* Dataset
------------------------------

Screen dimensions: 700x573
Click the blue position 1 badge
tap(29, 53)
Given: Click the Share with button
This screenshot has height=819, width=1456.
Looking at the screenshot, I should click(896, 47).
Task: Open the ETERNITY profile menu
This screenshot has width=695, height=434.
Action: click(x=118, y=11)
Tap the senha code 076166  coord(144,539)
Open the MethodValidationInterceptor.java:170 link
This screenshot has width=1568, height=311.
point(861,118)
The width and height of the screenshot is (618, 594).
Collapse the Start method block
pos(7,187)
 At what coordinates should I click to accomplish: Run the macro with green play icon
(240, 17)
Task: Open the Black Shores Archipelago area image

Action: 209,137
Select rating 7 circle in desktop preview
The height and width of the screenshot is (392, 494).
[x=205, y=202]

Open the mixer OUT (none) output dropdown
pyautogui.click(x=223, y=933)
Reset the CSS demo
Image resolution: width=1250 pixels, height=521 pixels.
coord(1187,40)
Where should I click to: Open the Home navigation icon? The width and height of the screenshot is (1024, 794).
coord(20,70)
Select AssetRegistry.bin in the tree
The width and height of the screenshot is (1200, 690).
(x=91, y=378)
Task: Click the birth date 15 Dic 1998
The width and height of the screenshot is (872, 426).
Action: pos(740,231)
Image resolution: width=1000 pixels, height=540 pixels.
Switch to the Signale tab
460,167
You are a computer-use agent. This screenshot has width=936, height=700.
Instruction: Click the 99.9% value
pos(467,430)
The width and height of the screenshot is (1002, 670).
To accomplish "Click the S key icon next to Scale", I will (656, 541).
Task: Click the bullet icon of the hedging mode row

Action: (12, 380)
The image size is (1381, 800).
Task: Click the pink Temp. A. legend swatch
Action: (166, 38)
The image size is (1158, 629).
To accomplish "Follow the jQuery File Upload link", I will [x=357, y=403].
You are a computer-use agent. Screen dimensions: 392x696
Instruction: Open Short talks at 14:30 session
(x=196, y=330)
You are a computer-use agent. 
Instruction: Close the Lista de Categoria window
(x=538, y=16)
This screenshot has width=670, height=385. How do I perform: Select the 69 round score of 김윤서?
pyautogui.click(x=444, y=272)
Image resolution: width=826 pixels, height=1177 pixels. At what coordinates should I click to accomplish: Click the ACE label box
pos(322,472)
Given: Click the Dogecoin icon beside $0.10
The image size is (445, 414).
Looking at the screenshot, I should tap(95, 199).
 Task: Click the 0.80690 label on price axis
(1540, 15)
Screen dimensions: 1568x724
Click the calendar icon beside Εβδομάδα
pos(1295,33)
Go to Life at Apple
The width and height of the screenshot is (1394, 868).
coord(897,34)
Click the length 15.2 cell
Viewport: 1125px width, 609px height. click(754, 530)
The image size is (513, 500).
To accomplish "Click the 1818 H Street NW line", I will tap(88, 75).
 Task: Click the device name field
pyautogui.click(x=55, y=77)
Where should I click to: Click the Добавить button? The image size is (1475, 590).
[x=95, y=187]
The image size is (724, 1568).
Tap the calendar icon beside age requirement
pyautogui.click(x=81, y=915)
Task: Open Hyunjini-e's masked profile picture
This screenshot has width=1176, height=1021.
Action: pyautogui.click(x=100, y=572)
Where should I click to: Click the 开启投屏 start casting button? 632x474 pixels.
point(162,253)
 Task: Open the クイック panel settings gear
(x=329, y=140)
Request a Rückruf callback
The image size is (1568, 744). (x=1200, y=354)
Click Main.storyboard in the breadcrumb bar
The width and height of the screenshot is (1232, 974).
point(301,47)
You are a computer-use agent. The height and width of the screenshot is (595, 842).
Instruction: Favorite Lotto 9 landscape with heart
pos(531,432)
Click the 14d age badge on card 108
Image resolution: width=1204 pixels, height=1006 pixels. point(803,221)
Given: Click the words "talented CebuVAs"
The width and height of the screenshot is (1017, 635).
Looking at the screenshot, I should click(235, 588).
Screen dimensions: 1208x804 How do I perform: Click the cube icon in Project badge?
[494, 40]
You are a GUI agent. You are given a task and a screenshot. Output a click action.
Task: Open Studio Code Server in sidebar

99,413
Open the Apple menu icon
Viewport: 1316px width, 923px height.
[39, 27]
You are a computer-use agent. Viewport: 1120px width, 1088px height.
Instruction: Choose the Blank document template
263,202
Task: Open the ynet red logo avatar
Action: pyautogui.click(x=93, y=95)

------------------------------

* Exercise
The required output is the stretch of entries above from the line containing "Reset the CSS demo" through the line containing "Select AssetRegistry.bin in the tree", reproduced exactly.

* Result of the exercise
Reset the CSS demo
Image resolution: width=1250 pixels, height=521 pixels.
coord(1187,40)
Where should I click to: Open the Home navigation icon? The width and height of the screenshot is (1024, 794).
coord(20,70)
Select AssetRegistry.bin in the tree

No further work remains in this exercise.